-- Your instructions --
In the listing below, starting at the line that contains "The height and" and ending at the end of the listing, substitute "note" for "comment" and leave everything else unchanged. Give only those lines, without the pictures.

(Listing for locating words and elements)
○ ○ ○ ○ ○
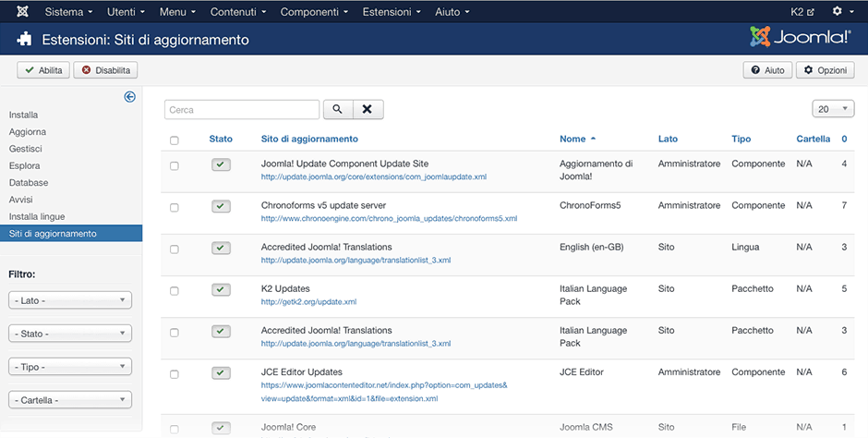Open the "- Lato -" filter dropdown

coord(70,300)
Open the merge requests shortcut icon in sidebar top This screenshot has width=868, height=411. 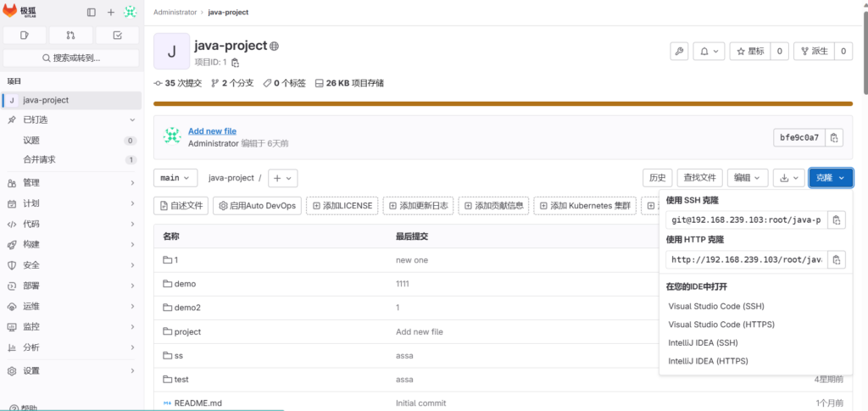click(71, 35)
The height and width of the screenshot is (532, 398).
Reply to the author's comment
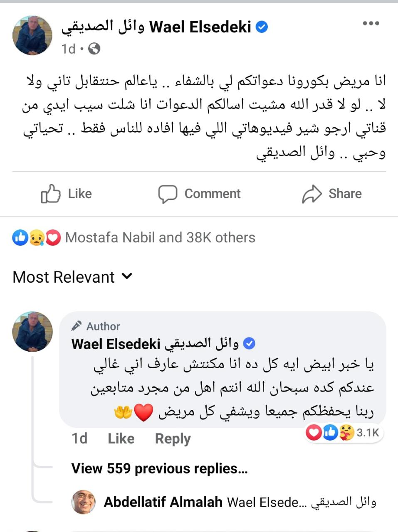[x=173, y=438]
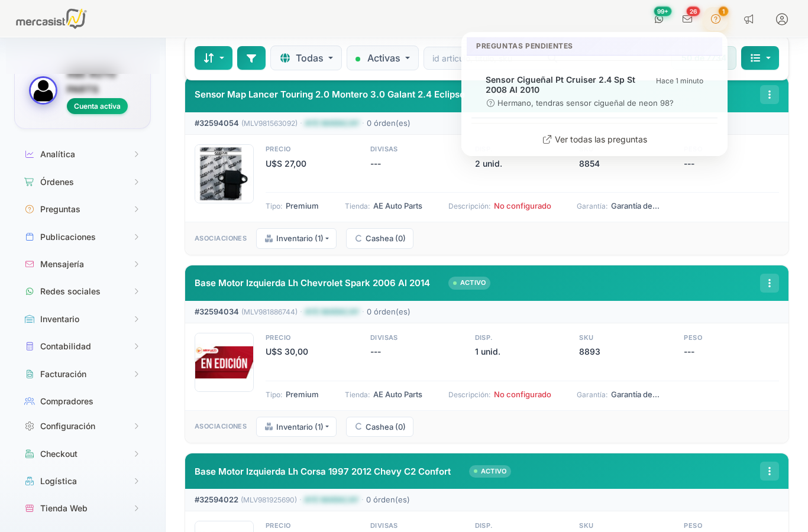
○ ○ ○ ○ ○
-- Task solution --
The height and width of the screenshot is (532, 398).
Reply to the author's note
[x=173, y=438]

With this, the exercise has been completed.